The changes to DLA that have been proposed are not progressive at all.

Oh and Maybel and Maypole1 - fuck the fuck off and when you get there fuck off again. You obviously have no idea what it's like to have a 10 year old who can't talk, can't dress herself and runs in the road when we go out. Or what it's like to lie in bed at night and wonder what's going to happen to her at 16, at 25 and when I'm dead and gone. Shame on you both for your selfish lack of empathy.

If this gets deleted I don't care - I am sick of trying to reason with selfish people who have absolutely no idea and don't give a damn about other people.

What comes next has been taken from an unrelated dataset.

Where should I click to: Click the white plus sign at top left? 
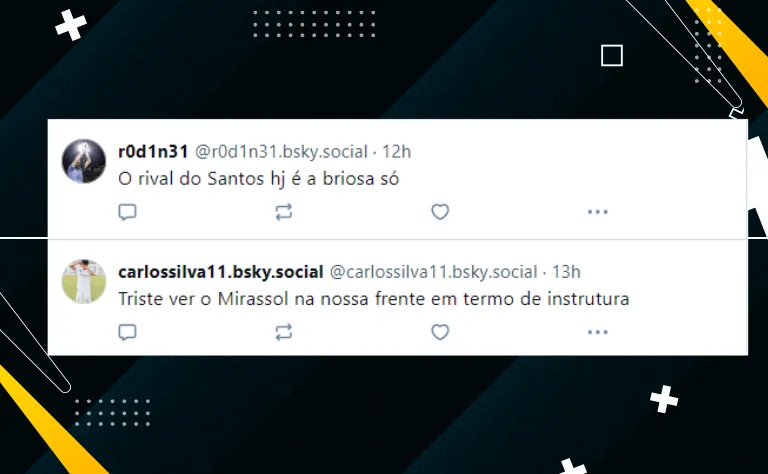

perception UnMN((((Hugs))))

Take away my DlA your actually taking away my independence and will make me more reliant on the state . As it will mean I will need daily carers in . Which will cost more in a week than what I get now in a month

I am not necessarily arguing for these reforms and have little experience in this area. I have full sympathy for people who need help, and am trying to understand the position from all sides. Abuse at people who are asking for clarification is not helpful as it just winds people up.

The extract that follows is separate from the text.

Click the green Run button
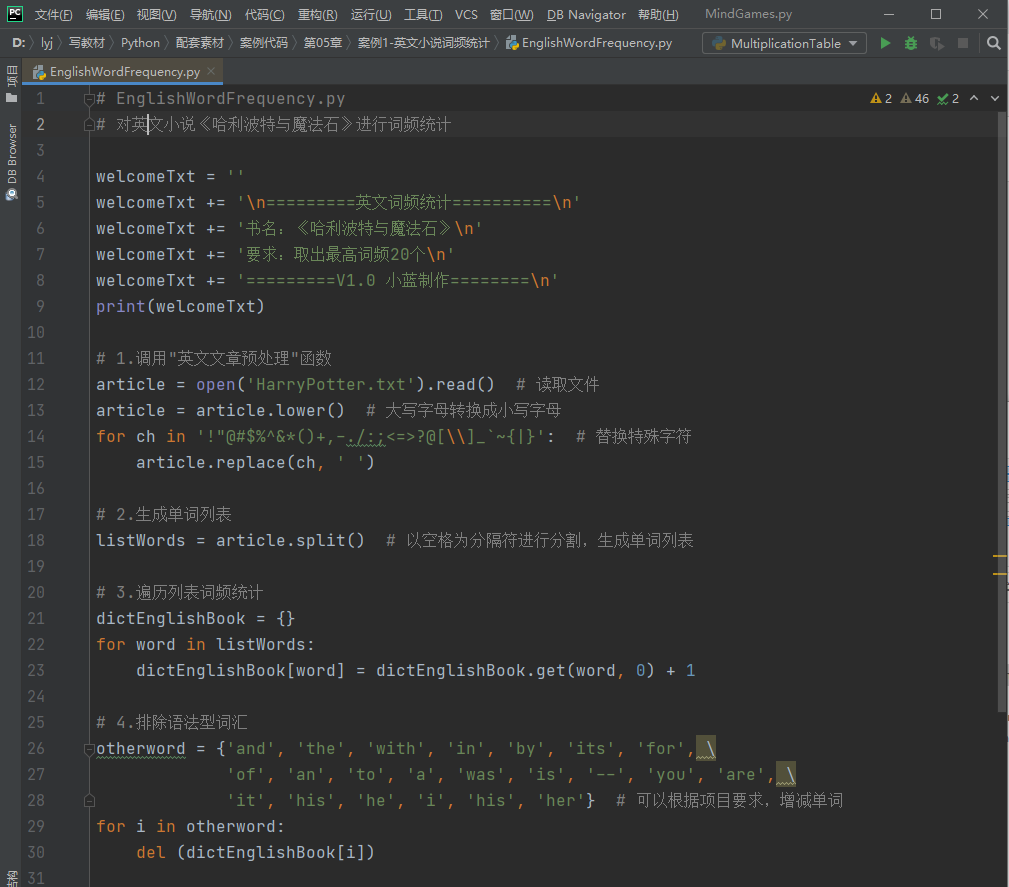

The OP asked us to sign a petition against the welfare reform bill. I am simply asking for information to help form an opinion. My research, and others, linked above suggest that DLA needs reforming (agreed by disability groups). Their main concerns seems to be:

1. Expected budget cut of 20% - agree this seems high. Fraud does appear to represent only 0.5% campaigns.dwp.gov.uk/asd/asd2/fem/fem_apr08_mar09.pdf in the 04/05 tax year but overpayments are considered to be over 9% research.dwp.gov.uk/asd/asd2/dlafraudjuly05.pdf. The difference between these 2 figures is due to changes in circumstances of claimants which are not picked up on early enough. To quote the first linked report 'Because legislation requires the Secretary of State to prove that entitlement to DLA is incorrect, rather than requiring the customer to inform us that their needs have changed, cases in this sub-category are legally correct. The difference between what customers in these cases are receiving in DLA and related premiums in other benefits and what they would receive if their benefit was reassessed was estimated to be around £0.6 billion (+/-£0.2 billion). This component is not included in the total above.

Therefore it appears that a cut of c.9% can be achieved without changing anyone's entitlement, but identifying sooner people who no longer qualify.

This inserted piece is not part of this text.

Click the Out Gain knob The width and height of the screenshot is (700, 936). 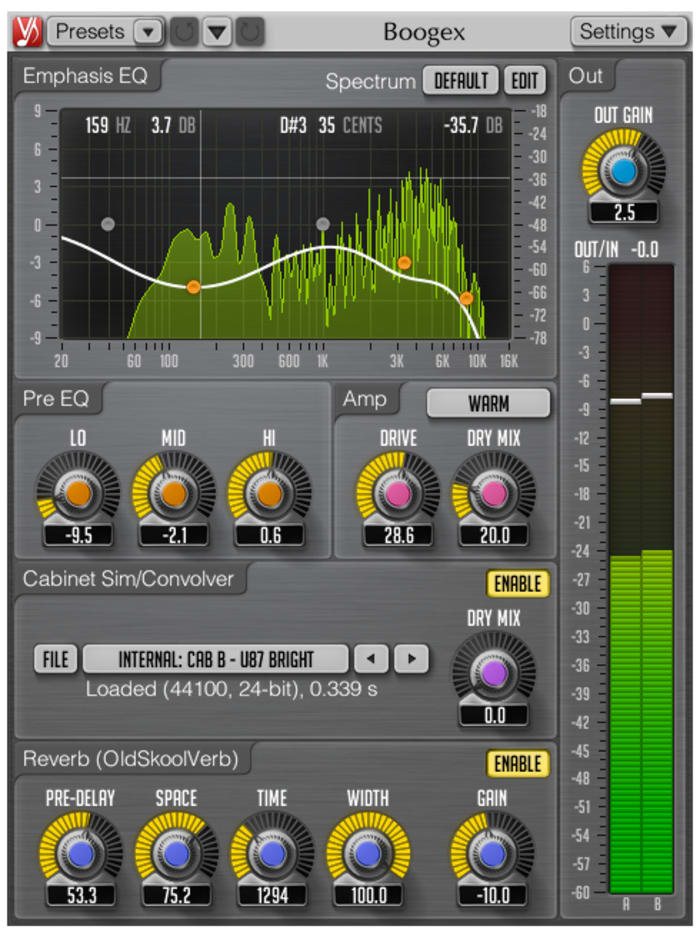624,173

1. Lack of clarity about the new rules - agree would be nice, but does not mean that all the horror stories above are true - no-one is sure who will qualify, who will get more and who will get less. Therefore, to say that this will mean posters above or 3 of the 4 people in kalsirata's post on the 22nd will lose all benefit is wrong, mis-leading and scare-mongering. I understand the uncertainty can be very stressful, but insisting on worse case scenarios does not help anyone. Any DLA recipient who reads those threads will be terrified unnecessarily.

Posters have also included comments about the ATOS system, which does seem wrong, but this is not related to the welfare reform bill as has been in place for over 3 years, therefore not strictly relevant to the discussion on this thread.